The family was waiting for him at the house in Louveciennes. His two brothers had long ago emigrated to South America, so the house was occupied by his mother and father, his pious sister Caridad, the spinster cousin who’d been taken in years ago and had been part of the family ever since, and his grandmother, Abuela. She was seventy-seven, stood straight as a rod, wore her ample white hair twisted into a braid, then wound into a bun, and had Ferrar’s very own deep green eyes. As they drank a glass of sherry before dinner, Abuela came over and sat next to him on the couch. “So, Cristián, dear one, what happens with you these days?”
“Life goes on, Abuela. I work hard, and enjoy myself when I can.”
“Nothing new, then, dear one?”
“Not much, I’m afraid.”
“Oh, very well, I simply wondered …”
She was, when it came to her grandson, close to psychic, and had sensed he was up to something. She patted his hand,
then let her hand rest atop his. “I worry too much about you,” she said, “in these bad times.”

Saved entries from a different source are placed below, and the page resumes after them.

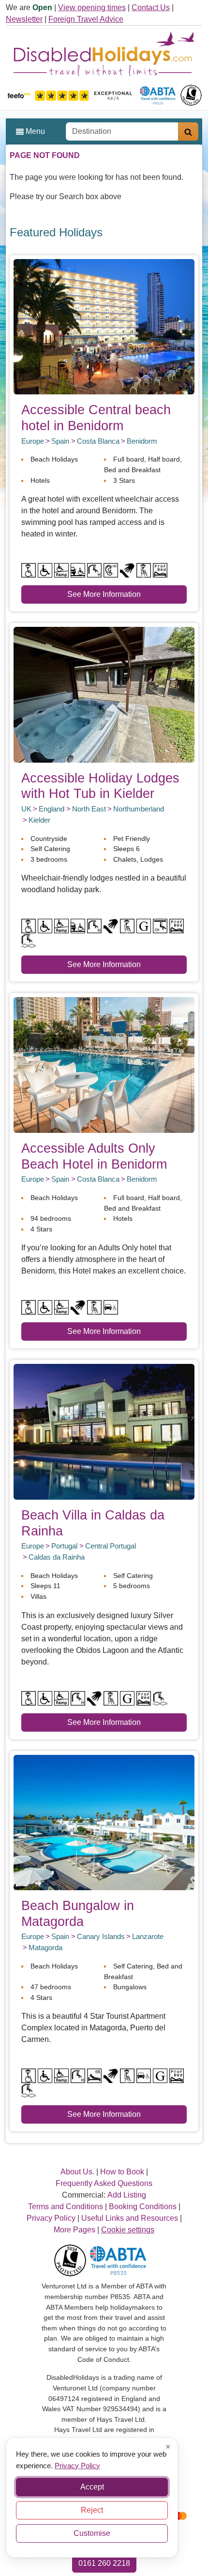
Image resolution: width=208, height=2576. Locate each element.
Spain (60, 441)
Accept (92, 2487)
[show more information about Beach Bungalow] (104, 1822)
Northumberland (138, 809)
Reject (92, 2510)
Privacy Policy (77, 2465)
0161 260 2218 (104, 2563)
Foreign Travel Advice (85, 19)
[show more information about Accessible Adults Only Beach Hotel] (104, 1064)
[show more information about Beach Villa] (104, 1431)
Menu (34, 131)
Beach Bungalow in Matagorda (77, 1913)
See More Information (104, 594)
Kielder (39, 820)
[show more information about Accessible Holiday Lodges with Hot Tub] (104, 694)
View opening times (92, 7)
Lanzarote (147, 1936)
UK (26, 809)
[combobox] (122, 131)
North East (89, 809)
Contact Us (151, 7)
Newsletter (24, 19)
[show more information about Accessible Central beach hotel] (104, 326)
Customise (92, 2533)
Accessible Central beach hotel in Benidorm (96, 417)
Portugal (64, 1546)
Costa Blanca (98, 441)
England (51, 809)
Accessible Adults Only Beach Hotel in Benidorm (94, 1156)
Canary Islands (101, 1936)
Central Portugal (110, 1546)
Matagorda (45, 1947)
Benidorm (142, 441)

Two years earlier, when the war started and Ferrar had considered joining up, she had accepted, seemed to accept, what he wanted to do. Later, when he realized that he couldn’t abandon his family to poverty, she’d taken him aside and said, “Dear one, listen to me, do not be tempted by the war, do not give up your life to this bullshit.”
There was plenty to eat; lentil soup, a céleri rémoulade—shreds of celeriac root swimming in handmade mayonnaise—pork cutlets, and then pastry. Eating his pastry with caution lest the granulated sugar sprinkle his tie, Ferrar’s father said, “Things are looking up, Cristián. The railroad bonds continue to pay, and I have managed to purchase quite a valuable stamp. From Togo, easily worth four times what I paid for it.” Three days a week, he took the train into Paris and spent hours at the stamp market on the avenue Marigny, hunting for bargains and gossiping with other collectors and the stamp dealers. This was as much of a job as he had and, though he pretended to be content with his life, it hurt him deeply that he could not support his family. Yes, there were South American railroad bonds, inherited years earlier from a wealthy relative, which paid a small amount quarterly. Not enough to live on, not nearly, but helpful at the end of the month when funds ran low.

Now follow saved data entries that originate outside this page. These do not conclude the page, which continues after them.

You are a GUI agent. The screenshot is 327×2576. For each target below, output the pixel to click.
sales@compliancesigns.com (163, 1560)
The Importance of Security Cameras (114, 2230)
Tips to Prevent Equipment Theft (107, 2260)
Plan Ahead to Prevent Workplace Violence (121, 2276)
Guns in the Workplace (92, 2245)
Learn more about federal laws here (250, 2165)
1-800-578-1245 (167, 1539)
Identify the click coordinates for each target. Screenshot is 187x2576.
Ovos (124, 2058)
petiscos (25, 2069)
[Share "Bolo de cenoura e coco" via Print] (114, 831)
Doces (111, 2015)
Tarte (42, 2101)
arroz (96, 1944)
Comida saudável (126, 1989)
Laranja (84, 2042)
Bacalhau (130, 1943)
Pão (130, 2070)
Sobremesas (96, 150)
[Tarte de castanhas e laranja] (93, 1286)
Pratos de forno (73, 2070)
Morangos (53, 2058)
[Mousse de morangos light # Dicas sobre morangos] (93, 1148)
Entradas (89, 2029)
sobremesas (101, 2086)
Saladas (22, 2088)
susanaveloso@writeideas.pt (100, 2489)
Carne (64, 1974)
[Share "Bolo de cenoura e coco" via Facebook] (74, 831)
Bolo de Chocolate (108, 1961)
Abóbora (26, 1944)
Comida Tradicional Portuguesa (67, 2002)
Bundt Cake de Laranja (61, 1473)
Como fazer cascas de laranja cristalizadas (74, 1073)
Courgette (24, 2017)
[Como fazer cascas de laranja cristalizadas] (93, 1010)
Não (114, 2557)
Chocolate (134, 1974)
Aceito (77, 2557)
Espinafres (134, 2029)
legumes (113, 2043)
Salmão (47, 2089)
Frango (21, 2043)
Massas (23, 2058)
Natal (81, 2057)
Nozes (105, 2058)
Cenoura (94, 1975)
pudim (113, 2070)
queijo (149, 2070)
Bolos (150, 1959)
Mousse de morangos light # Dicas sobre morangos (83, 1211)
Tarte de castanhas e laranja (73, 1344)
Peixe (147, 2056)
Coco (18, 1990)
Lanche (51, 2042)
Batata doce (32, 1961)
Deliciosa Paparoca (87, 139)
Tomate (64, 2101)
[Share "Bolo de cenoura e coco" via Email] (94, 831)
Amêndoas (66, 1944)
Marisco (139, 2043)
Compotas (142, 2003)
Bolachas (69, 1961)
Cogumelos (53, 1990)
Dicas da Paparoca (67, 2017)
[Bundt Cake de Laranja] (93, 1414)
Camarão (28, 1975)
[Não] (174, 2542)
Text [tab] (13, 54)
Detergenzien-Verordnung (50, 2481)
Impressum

After coffee, Ferrar’s sister Caridad, gold cross around her neck, led him upstairs to her tiny room, where a crack ran diagonally across one corner of the ceiling. “This poor house …,” she said. “I love it so but, as you see …”

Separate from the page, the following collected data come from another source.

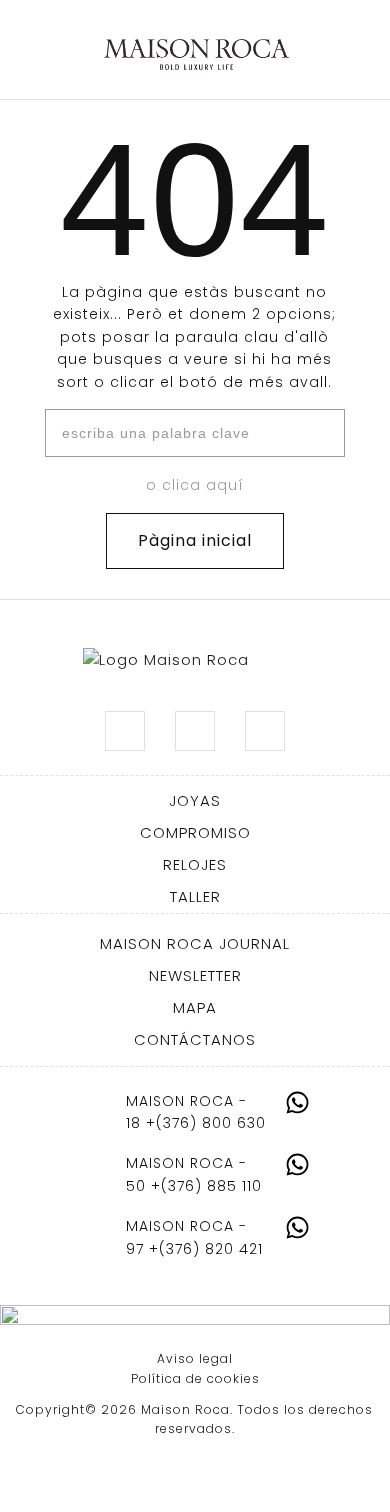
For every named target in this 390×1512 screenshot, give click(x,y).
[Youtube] (265, 731)
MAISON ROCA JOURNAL (195, 943)
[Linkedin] (195, 731)
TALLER (195, 896)
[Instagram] (125, 731)
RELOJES (195, 864)
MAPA (195, 1007)
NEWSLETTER (195, 975)
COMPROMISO (195, 832)
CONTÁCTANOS (195, 1039)
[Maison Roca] (196, 55)
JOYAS (195, 800)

Ferrar smoothed her hair and said, “Do not worry, Caridad, tell Abuela I said to call someone who can fix it.”
And, it turned out, the spinster cousin, who knitted the family’s winter sweaters, needed new eyeglasses.
None of this mattered to Ferrar, the visit had warmed his heart. And he stared out the taxi window on the way back to Paris and wondered if he’d been foolish to take on his new work.